UM SANTO NA ENCHENTE DA FAVELA...
 
 
Reporter de jornal em São Paulo fui encarregado de acompanhar  enchente em favela inundada pelo rio Tietê,na marginal,no sentido sul-leste,exatamente onde situava uma favela totalmente tomada pela águas,com a população paupérrima em desespero e calamidade.Isto próximo ao bairro da Casa Verde,zona norte.
Aquilo,na época, não era nenhuma novidade.A natureza costuma repetir suas ações, mesmo que os homens a ignorem. Mesmo que os governos não tomem alguma providência. A natureza nada pergunta aos homens para agir...Temos que agüentar!
As chuvas sempre em São Paulo,naquela época, enchiam o rio –sem piedade e sem avisar. Só anos mais tarde, com ajuda do Japão, o governo estadual,com técnica e boa vontade diminuiu essa calamidade.Limpou o fundo do rio e compactou com cimento as margens.Finalmente! Mas a favela que visitei não mais existe...hoje.

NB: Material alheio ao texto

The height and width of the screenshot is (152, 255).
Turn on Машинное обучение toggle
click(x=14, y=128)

Um fato ficou na memória do repórter,que,descalço, de calça arregaçada e pernas nas águas, chegou até alguns moradores  que pediam ajuda,para colher os dados necessários ao jornal. Repórter é repórter. Só,excepcionalmente repórter,é salva-vidas ou bombeiro.Aquele dia não dava para ser nada disso.Nem para ser herói!
No caso aqui era só um repórter a mais entre outros, a cata de informação para alimentar – não a população local,coitada- mas os leitores,em suas casas  no dia seguinte. A coisa é assim... ninguém vai mudar o mundo.Cumpri meu dever.
Se a Providência divina nada resolve...quem resolveria? Aquele dramático dia de muita água,onde os barracos estavam inundados por águas –sabidamente –imundas.O rio Tietê era e ainda talvez seja o maior esgoto a céu aberto que já vi. Além do perigo da água, a contaminação,pela urina dos ratos, a leptospirose,vem impiedosamente! Isso mata.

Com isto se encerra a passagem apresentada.